Didú: Os vinhos de mesa fazem mal à saúde como alegam muitos críticos?

Dra. Regina: Não fazem mal à saúde de jeito nenhum. As uvas Vitis labruscas podem conter mais metanol esterificados em suas pectinas, mas como o tempo de maceração é muito curto, ele não é extraído em altos níveis. O tempo de fermentação e, portanto, de maceração desses vinhos é menor, diferente dos vinhos de vinífera que têm um tempo de fermentação mais longo. Em todos estes 30 anos em que trabalho com química analítica de vinhos raramente vi um rótulo com valor superior ao limite de 350 mg/L, que é o determinado na legislação brasileira. Ao contrário, muitas vezes esses vinhos têm menos metanol que os de vinífera, bem como muito menos metanol que outras bebidas destiladas. Não há nesses vinhos outros compostos diferentes dos de viníferas que possam causar algum transtorno à saúde. O que incomoda é o aroma do metil antranilato, caracterizado como “foxé”, mas que não provoca dano à saúde.

Os conhecidos benefícios à saúde que conhecemos, pela ingestão parcimoniosa e regular do vinho fino, acontece também com a ingestão dos vinhos de mesa?

Sim, esses vinhos também têm antioxidantes e resveratrol, que são benéficos à saúde.

Certa vez em Portugal, um enólogo da Quinta da Aveleda me disse que na Europa proibiram vinhos de não viníferas, pois na fermentação produziam um subproduto cancerígeno.

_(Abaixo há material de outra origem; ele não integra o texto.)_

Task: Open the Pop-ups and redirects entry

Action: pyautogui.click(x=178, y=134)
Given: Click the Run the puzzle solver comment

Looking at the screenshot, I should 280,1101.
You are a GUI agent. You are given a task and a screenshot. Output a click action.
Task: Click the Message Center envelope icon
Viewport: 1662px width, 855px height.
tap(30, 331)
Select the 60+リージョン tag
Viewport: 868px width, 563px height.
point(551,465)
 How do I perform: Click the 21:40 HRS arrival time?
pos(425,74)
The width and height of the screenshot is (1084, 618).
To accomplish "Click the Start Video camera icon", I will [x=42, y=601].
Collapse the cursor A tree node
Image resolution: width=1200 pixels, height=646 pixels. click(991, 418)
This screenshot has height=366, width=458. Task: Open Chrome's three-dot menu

Isso procede?

Os vinhos Vitis labrusca não contêm substâncias cancerígenas. O aroma pode não agradar a muitos consumidores, porém, não há cientificamente nenhuma diferença para a saúde humana entre esses vinhos e os de Vitis vinifera. A Europa proibiu esses vinhos por causa do aroma “foxado” que, como você sabe, vem de “fox”. Trata-se na verdade do aroma do antranilato de metila, éster típico de uvas Vitis labrusca e seus híbridos. Com medo de desvalorizar seus produtos e da perda das denominações de origem, resolveram banir esses vinhedos que, após a crise da filoxera, foram introduzidos na Europa. Mas, exceto pelo aroma característico, eles não prejudicam a saúde. Se assim fosse, o Codex Alimentarius não permitiria os sucos de uva de Vitis labrusca, bem como os vinhos produzidos em países importantes, como os Estados Unidos.